Kevin Love is the son of a former NBA big man and the nephew of a Beach Boy, a star recruit in high school and an immediate media magnet as a standout in one season at UCLA. He knows spotlights.

So he appears unfazed about the one trained on him now, the one that has scrutinized Love beyond the standard level of analysis for a player about to be picked in the lottery, because he is not just any player about to go high in the draft.

He's the one who will go near the top while showing the most indications of being really ineffective.

Any player can be a lottery bust, but Love is the one in the Class of 2008 who offers the most advance concern while also being greatly praised.

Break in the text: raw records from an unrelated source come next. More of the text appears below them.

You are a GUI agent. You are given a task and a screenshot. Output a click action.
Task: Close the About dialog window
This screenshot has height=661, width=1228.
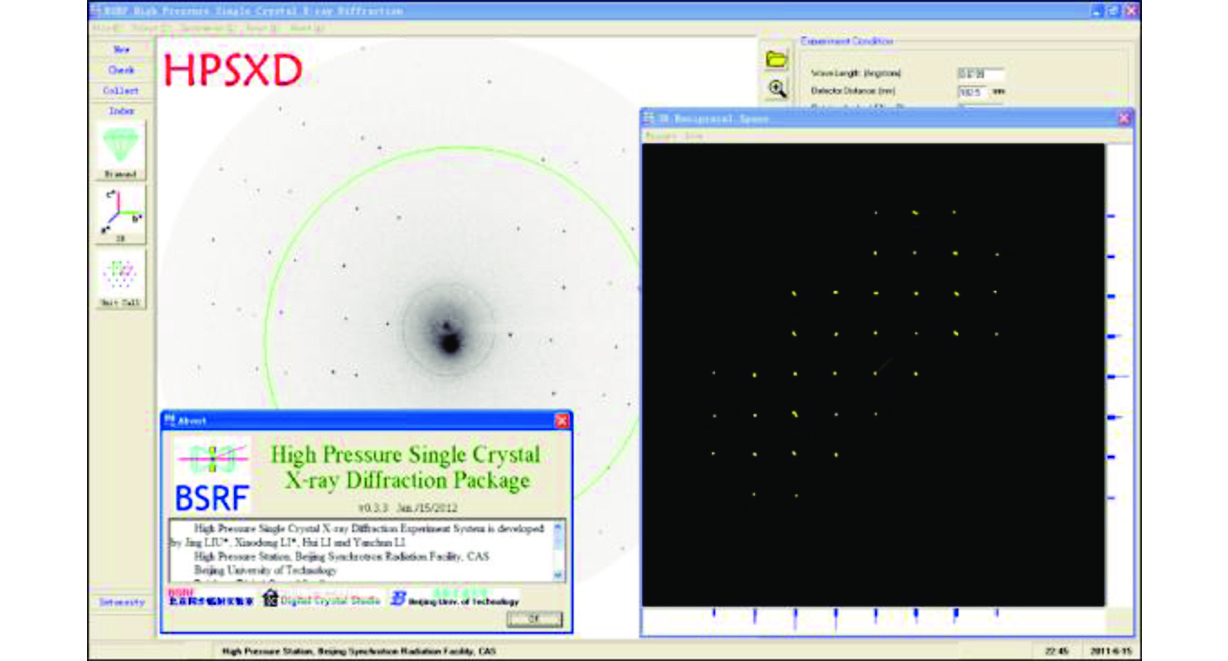[x=561, y=421]
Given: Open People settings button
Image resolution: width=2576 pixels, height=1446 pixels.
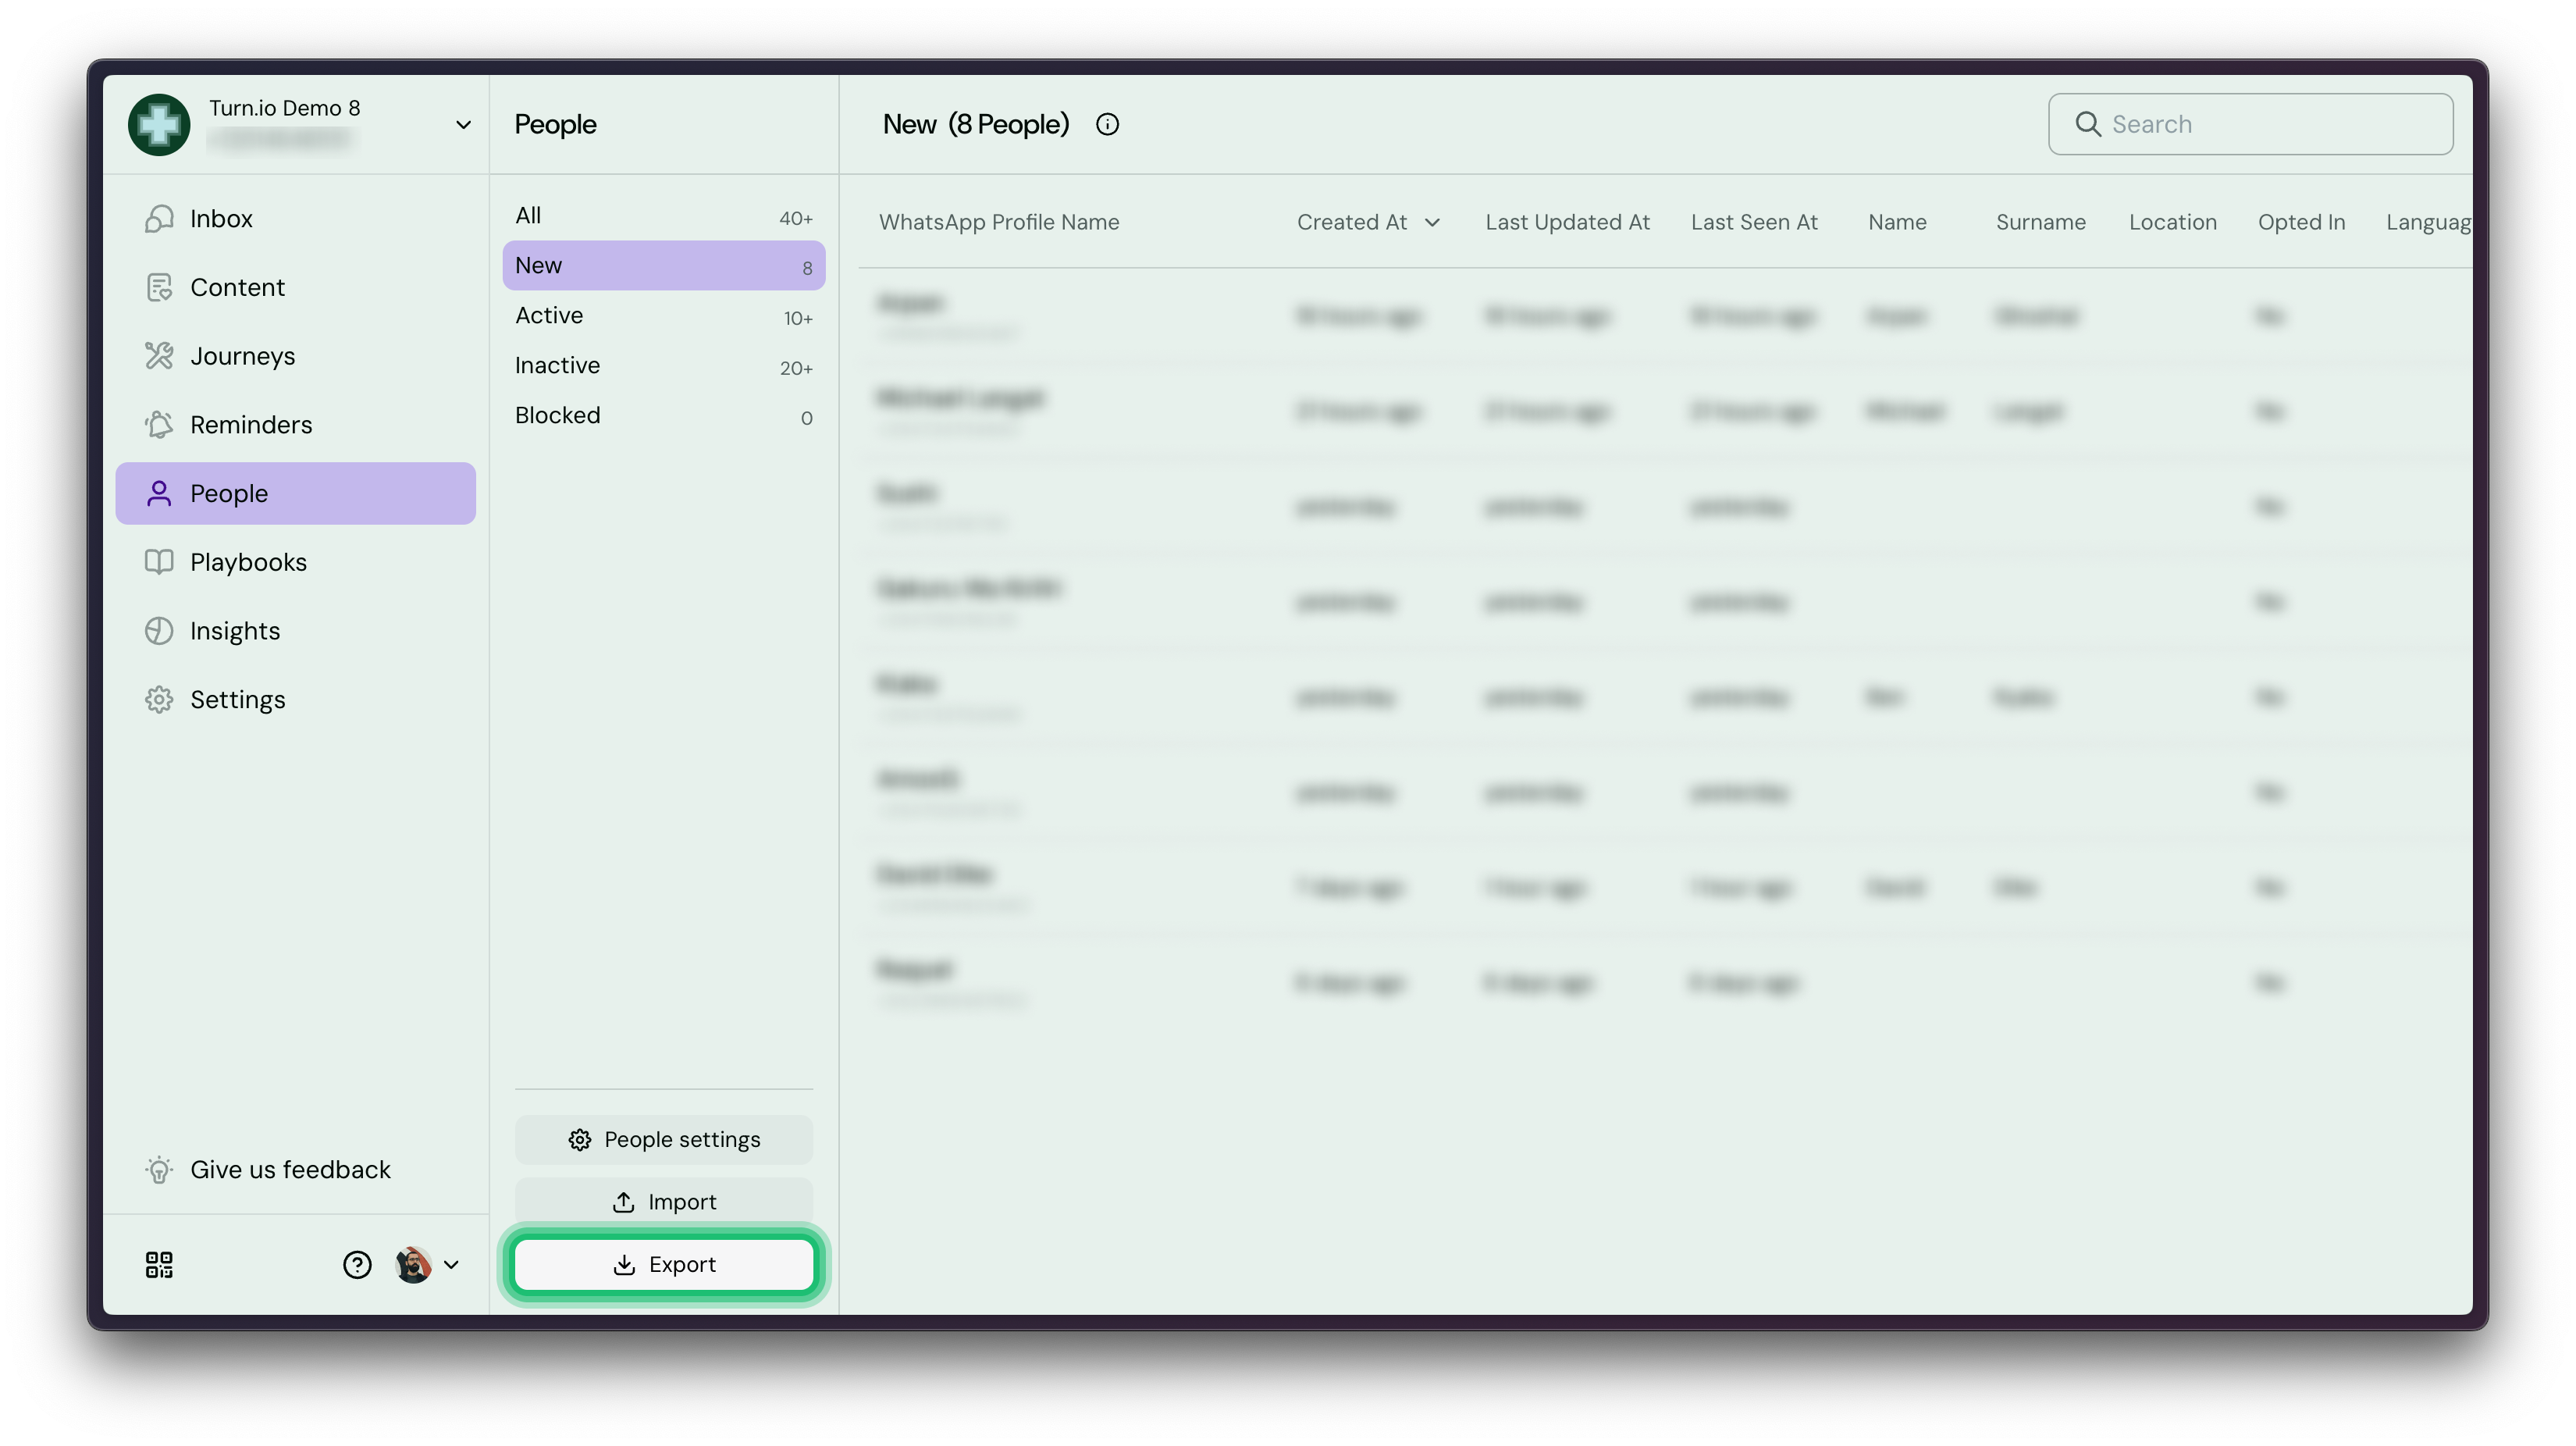Looking at the screenshot, I should pos(664,1140).
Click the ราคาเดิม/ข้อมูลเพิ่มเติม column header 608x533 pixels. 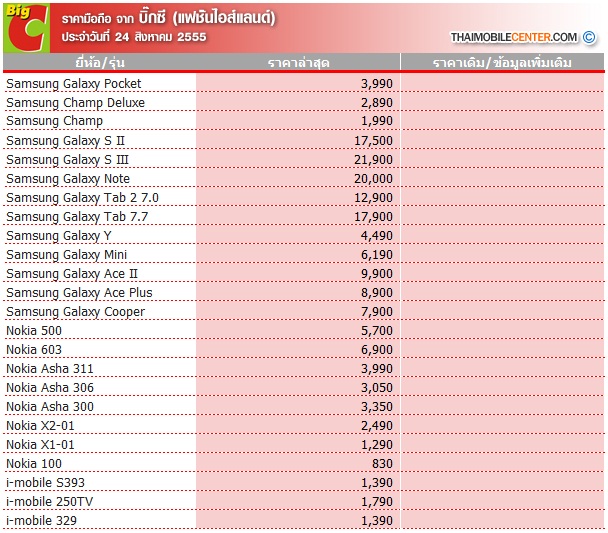click(x=502, y=63)
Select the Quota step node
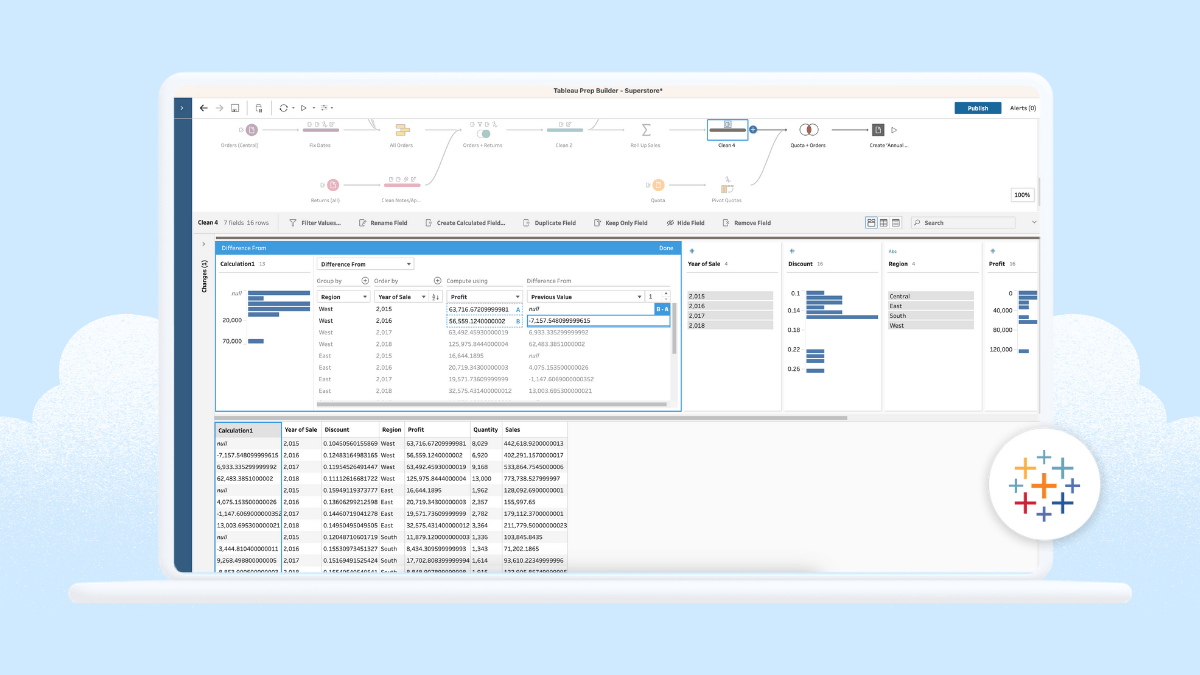The height and width of the screenshot is (675, 1200). pos(658,185)
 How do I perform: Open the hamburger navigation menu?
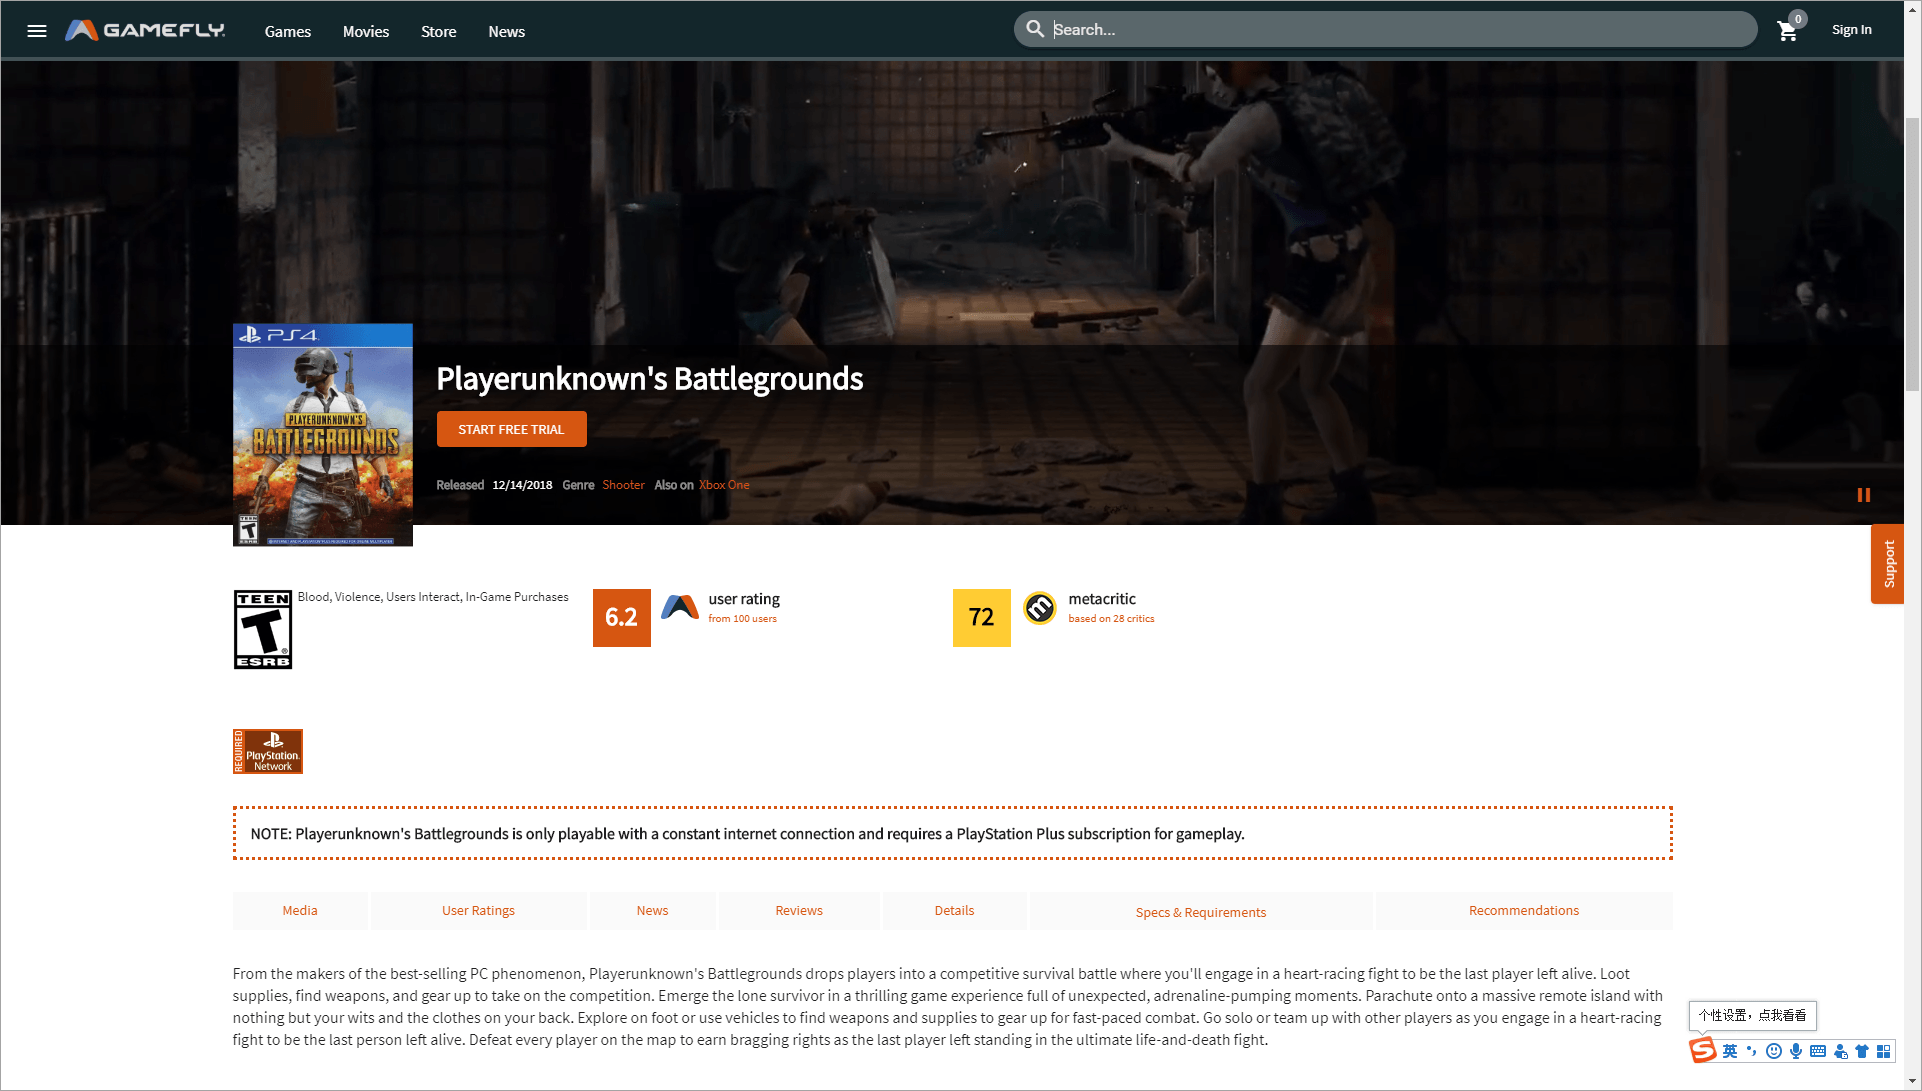(36, 30)
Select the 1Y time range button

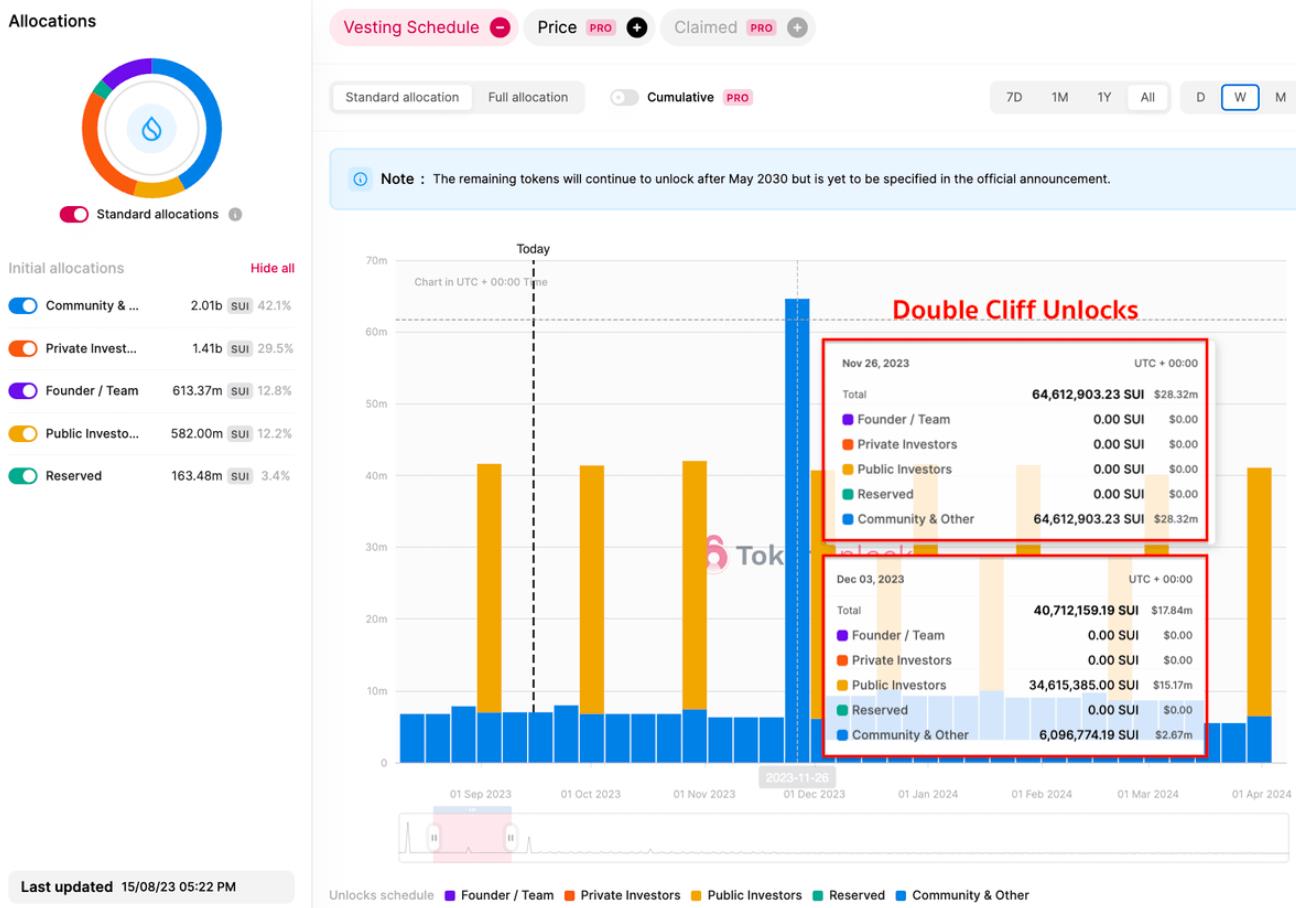pyautogui.click(x=1104, y=97)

Such a talented passer that he is already being compared to the best big men ever in that category, a physical presence inside combined with a soft shooting touch. But he plays below the rim and he's not nearly athletic enough. He's bound to get shots blocked and lose out on rebounds an impact power forward should get.

Is Love the next Wes Unseld as a 6-foot-8 brute while picking defenses apart with precision outlet passes ... or is he an overhyped prospect who will get shut down by the bigger, faster, quicker NBA players?

Said Love himself, when asked about the doubts he faces: "I don't know if it's necessarily about my skills. But there has been a lot of question about my athleticism."

Not enough to keep him from near the top of the list of the best prospects at power forward. But enough to make him the most interesting of the ranked candidates.

1. Michael Beasley, Kansas State, 6-9 freshman: Unquestionably the top-rated big man in the draft. Beasley has a level of strength and athleticism that projects into someone who will be a major offensive weapon able to score inside and out and also be productive on the boards. It will be a surprise if he goes later than No. 2.

2. Love, UCLA, 6-8: Some teams have said he could go as high as No. 3 to Minnesota. However, No. 5 to Memphis seems more realistic.

3. Anthony Randolph, LSU, 6-9 1/2 freshman: His height, wiry frame, agility and ball-handling skills easily prompt comparisons to a young Lamar Odom. That means the potential for a long, productive career (Odom is most hindered by an inability to consistently assert himself, not by his body or talent) but also the concern of whether Randolph is a true power forward. Even he doesn't think so.

4. Robin Lopez, Stanford, 7-0 sophomore — The twin and college teammate of likely lottery pick Brook Lopez could end up playing center in the pros as well. By any description and they're largely interchangeable positions with a lot of teams Robin defends and rebounds with a non-stop motor. His offensive game is lacking.

5. Marreese Speights, Florida, 6-10 sophomore — Speights went from the anonymity of 57 minutes total as a freshman behind future lottery picks Al Horford and Joakim Noah to becoming a possible top-15 selection on a sophomore season of strength and mobility.